Dataset entries
BEGIN

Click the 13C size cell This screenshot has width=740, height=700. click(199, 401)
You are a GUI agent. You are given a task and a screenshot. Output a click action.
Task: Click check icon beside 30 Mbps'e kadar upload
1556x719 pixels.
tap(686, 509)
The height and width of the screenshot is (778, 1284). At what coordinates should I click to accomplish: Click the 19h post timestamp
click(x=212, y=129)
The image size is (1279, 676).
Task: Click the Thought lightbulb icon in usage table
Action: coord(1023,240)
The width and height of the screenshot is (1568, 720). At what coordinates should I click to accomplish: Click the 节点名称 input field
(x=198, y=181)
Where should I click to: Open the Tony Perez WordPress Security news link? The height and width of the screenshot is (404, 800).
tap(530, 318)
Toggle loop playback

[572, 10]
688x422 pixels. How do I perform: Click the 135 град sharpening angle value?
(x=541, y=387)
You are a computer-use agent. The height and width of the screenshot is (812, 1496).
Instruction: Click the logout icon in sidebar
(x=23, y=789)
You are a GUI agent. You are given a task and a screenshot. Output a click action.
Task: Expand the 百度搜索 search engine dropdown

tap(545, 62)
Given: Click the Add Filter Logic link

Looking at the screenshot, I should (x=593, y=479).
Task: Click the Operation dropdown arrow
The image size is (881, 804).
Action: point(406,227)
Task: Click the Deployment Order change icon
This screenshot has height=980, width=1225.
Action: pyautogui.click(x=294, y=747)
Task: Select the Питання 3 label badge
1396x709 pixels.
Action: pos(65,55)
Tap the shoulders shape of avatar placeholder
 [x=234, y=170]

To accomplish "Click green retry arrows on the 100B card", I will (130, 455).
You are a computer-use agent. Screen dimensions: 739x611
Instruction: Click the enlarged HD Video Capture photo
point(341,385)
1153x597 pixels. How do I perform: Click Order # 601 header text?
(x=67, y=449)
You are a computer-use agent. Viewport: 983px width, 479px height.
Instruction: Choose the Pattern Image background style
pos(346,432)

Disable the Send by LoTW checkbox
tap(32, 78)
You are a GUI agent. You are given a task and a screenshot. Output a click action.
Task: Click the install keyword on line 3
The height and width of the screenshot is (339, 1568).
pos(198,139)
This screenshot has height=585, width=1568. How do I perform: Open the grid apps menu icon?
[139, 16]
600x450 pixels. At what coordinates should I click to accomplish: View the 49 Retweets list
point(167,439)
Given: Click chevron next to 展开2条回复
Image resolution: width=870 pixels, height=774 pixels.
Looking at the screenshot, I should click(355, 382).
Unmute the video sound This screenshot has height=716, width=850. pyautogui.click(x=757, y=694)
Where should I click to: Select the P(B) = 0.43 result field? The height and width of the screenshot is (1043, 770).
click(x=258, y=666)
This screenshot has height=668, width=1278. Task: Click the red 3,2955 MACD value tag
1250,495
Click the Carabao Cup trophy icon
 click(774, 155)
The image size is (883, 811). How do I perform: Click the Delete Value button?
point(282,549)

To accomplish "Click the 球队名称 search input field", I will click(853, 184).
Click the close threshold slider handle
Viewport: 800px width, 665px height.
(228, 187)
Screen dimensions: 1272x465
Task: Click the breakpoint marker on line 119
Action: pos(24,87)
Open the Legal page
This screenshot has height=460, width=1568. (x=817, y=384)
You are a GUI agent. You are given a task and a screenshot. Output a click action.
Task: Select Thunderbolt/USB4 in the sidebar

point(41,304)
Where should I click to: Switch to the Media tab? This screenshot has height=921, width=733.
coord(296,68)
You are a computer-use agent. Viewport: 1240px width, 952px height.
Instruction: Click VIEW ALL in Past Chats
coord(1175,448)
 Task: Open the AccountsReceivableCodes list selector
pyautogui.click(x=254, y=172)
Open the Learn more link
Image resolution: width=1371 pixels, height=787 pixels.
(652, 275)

END

Activity = Every line above should be printed again exactly as it stands.

Result of the exercise =
Click the 13C size cell This screenshot has width=740, height=700. click(199, 401)
You are a GUI agent. You are given a task and a screenshot. Output a click action.
Task: Click check icon beside 30 Mbps'e kadar upload
1556x719 pixels.
tap(686, 509)
The height and width of the screenshot is (778, 1284). At what coordinates should I click to accomplish: Click the 19h post timestamp
click(x=212, y=129)
The image size is (1279, 676).
Task: Click the Thought lightbulb icon in usage table
Action: coord(1023,240)
The width and height of the screenshot is (1568, 720). At what coordinates should I click to accomplish: Click the 节点名称 input field
(x=198, y=181)
Where should I click to: Open the Tony Perez WordPress Security news link? The height and width of the screenshot is (404, 800).
tap(530, 318)
Toggle loop playback

[572, 10]
688x422 pixels. How do I perform: Click the 135 град sharpening angle value?
(x=541, y=387)
You are a computer-use agent. The height and width of the screenshot is (812, 1496).
Instruction: Click the logout icon in sidebar
(x=23, y=789)
You are a GUI agent. You are given a task and a screenshot. Output a click action.
Task: Expand the 百度搜索 search engine dropdown

tap(545, 62)
Given: Click the Add Filter Logic link

Looking at the screenshot, I should (x=593, y=479).
Task: Click the Operation dropdown arrow
The image size is (881, 804).
Action: point(406,227)
Task: Click the Deployment Order change icon
This screenshot has height=980, width=1225.
Action: pyautogui.click(x=294, y=747)
Task: Select the Питання 3 label badge
1396x709 pixels.
Action: pos(65,55)
Tap the shoulders shape of avatar placeholder
 [x=234, y=170]

To accomplish "Click green retry arrows on the 100B card", I will (130, 455).
You are a computer-use agent. Screen dimensions: 739x611
Instruction: Click the enlarged HD Video Capture photo
point(341,385)
1153x597 pixels. How do I perform: Click Order # 601 header text?
(x=67, y=449)
You are a computer-use agent. Viewport: 983px width, 479px height.
Instruction: Choose the Pattern Image background style
pos(346,432)

Disable the Send by LoTW checkbox
tap(32, 78)
You are a GUI agent. You are given a task and a screenshot. Output a click action.
Task: Click the install keyword on line 3
The height and width of the screenshot is (339, 1568).
pos(198,139)
This screenshot has height=585, width=1568. How do I perform: Open the grid apps menu icon?
[139, 16]
600x450 pixels. At what coordinates should I click to accomplish: View the 49 Retweets list
point(167,439)
Given: Click chevron next to 展开2条回复
Image resolution: width=870 pixels, height=774 pixels.
Looking at the screenshot, I should click(355, 382).
Unmute the video sound This screenshot has height=716, width=850. pyautogui.click(x=757, y=694)
Where should I click to: Select the P(B) = 0.43 result field? The height and width of the screenshot is (1043, 770).
click(x=258, y=666)
This screenshot has height=668, width=1278. Task: Click the red 3,2955 MACD value tag
1250,495
Click the Carabao Cup trophy icon
 click(774, 155)
The image size is (883, 811). How do I perform: Click the Delete Value button?
point(282,549)

To accomplish "Click the 球队名称 search input field", I will click(853, 184).
Click the close threshold slider handle
Viewport: 800px width, 665px height.
(228, 187)
Screen dimensions: 1272x465
Task: Click the breakpoint marker on line 119
Action: pos(24,87)
Open the Legal page
This screenshot has height=460, width=1568. (x=817, y=384)
You are a GUI agent. You are given a task and a screenshot. Output a click action.
Task: Select Thunderbolt/USB4 in the sidebar

point(41,304)
Where should I click to: Switch to the Media tab? This screenshot has height=921, width=733.
coord(296,68)
You are a computer-use agent. Viewport: 1240px width, 952px height.
Instruction: Click VIEW ALL in Past Chats
coord(1175,448)
 Task: Open the AccountsReceivableCodes list selector
pyautogui.click(x=254, y=172)
Open the Learn more link
Image resolution: width=1371 pixels, height=787 pixels.
(652, 275)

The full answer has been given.